Selon la fondation David Suzuki, nous dépensons 35 trillions de dollars pour remplacer ce que la nature fait gratuitement pour nous, alors que toutes les économies réunies ne peuvent générer que 18 trillions de dollars. Dans le même ordre d'idée, James Woolsey, directeur de la CIA de 93 à 95, assure que les États-Unis empruntent 800 milliards de dollars chaque année pour financer leurs excès de consommation par rapport à ce qu'ils produisent. Un tiers de cette somme, environ 250 milliards de dollars par an, va à l'importation de pétrole, soit près d'1 milliard de dollars par jour pour financer ces importations. On comprend mieux, s'il le fallait, la guerre en Irak! D'ici le milieu du siècle, l'ONU estime à 150 millions, le nombre de réfugiés environnementaux en rapport avec diverses catastrophes climatiques. Et il suffit de considérer une élévation du niveau des océans de dix mètres pour devoir déplacer 65 millions de Bangladais, 150 millions de Chinois, 12 millions de Hollandais, etc., en sachant que l'arctique aura fondu d'ici quelques décennies. Stephen Schneider de la Standford University résume imparablement la situation: "Nous sommes trop nombreux à utiliser trop de ressources trop vite.". Et l'on pourrait poursuivre cette énumération du désastre humain en égrenant les interventions des scientifiques dans The 11th hour, le film produit et commenté par Leonardo di Caprio, réalisé par Leila Conners Peterson et Nadia Peterson. Kenny Aubusel, fondateur de Bioneers suffira pour conclure - sans même parler des océans ou des forêts - en assénant simplement et calmement que nous ne sommes plus que des consommateurs soumis au dieu économie et coupés de la nature qui survivra à nos déprédations – pas nous.

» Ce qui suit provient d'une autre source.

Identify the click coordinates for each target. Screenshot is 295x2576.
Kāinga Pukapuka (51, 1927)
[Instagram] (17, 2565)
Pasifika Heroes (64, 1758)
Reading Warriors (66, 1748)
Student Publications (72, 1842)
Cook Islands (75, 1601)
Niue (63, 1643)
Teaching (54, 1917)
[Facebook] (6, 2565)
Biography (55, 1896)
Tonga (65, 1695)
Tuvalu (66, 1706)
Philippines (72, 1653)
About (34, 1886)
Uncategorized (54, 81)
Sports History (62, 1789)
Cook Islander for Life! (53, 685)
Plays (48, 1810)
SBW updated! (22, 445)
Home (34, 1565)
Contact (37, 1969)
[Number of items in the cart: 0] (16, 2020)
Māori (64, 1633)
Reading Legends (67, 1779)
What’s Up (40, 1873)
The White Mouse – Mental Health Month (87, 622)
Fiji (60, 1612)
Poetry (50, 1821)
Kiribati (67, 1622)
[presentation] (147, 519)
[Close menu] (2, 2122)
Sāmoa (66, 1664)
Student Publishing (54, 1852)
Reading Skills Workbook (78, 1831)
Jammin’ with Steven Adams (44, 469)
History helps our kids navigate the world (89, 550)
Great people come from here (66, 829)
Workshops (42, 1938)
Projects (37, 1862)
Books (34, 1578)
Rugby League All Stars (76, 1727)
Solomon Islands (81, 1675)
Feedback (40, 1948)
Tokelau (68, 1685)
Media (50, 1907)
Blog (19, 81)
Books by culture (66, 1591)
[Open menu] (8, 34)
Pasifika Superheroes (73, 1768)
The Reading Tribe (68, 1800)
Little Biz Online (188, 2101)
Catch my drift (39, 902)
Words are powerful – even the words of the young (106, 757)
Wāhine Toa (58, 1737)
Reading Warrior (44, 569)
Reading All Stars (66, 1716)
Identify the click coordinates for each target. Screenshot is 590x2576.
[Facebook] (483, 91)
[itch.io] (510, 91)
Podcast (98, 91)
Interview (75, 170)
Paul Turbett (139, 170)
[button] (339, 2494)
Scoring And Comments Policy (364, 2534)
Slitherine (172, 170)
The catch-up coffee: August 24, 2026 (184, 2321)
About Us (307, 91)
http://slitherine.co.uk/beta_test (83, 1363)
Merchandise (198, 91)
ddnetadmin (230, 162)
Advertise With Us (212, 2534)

Il est extrêmement choquant que de G20 en "banquier des pauvres", la notion même de capitalisme ne soit pas remise en cause. Non seulement la perpétuation du pire est programmée mais elle est donc aussi étendue à toute âme qui vive ou survive. Satisfaire aux besoins élémentaires de chacun, quels que soient la culture et les convictions de celui-ci, est sans aucun doute possible l'un des rares universalismes défendables en terme de droits de l'homme. Il est cependant tout à fait irresponsable de continuer de produire pour produire, les biens accumulés et excédentaires que possèdent 10% de la planète seraient suffisants à sortir les 90% de pauvres du seuil de dignité sous lequel le capitalisme les a conduits. La faillite du politique a créé Muhammad Yunus et son populisme que l'on peut imaginer de bonne foi mais qui ne consiste qu'à faire grimper de pauvres gens sur une échelle dont ils devront sauter dans la fournaise… "[…] Il serait fatal pour le monde entier que le modèle industriel européen et américain se répande massivement en Asie sans que l'Occident, qui est encore en avance sur l'Asie, ait inventé de nouveaux modèles de croissance et de développement. Et cela signifie que faute d'une action collective, c'est à dire publique, à moyen et à long terme, permettant l'invention de ce nouveau modèle et l'installation de sa nouvelle dynamique, l'avenir est non seulement bouché, mais apocalyptique […]." conclut Bernard Stiegler dans La télécratie contre la démocratie. Nous n'avons pas d'autre issue qu'une maîtrise drastique de la consommation. Dans ce règne de l'avoir, il est plus que temps de réapprendre à être même après la fermeture des hypermarchés. Les solutions à la pauvreté ne sont pas financières, moins encore boursières, elles sont politiques. Il faut revenir à Jean Ziegler qui précise que l'effort ne peut être demandé aux pays émergeants. C'est aux pays riches d'assurer une redistribution des richesses plutôt que d'enseigner le consumérisme qui est en train de nous tuer. Et il n'est plus l'heure de se demander si c'est juste ou pas, utopique ou non, il en va littéralement de la survie de l'humanité.
Il est certes bien difficile d'être sans avoir le minimum mais efforçons nous de sortir de la facilité d'avoir sans être. Nous avons des comptes à rendre aux générations futures, pour l'instant ils sont truqués par l'illusion d'un consumérisme capitaliste indéfiniment renaissant de ses cendres.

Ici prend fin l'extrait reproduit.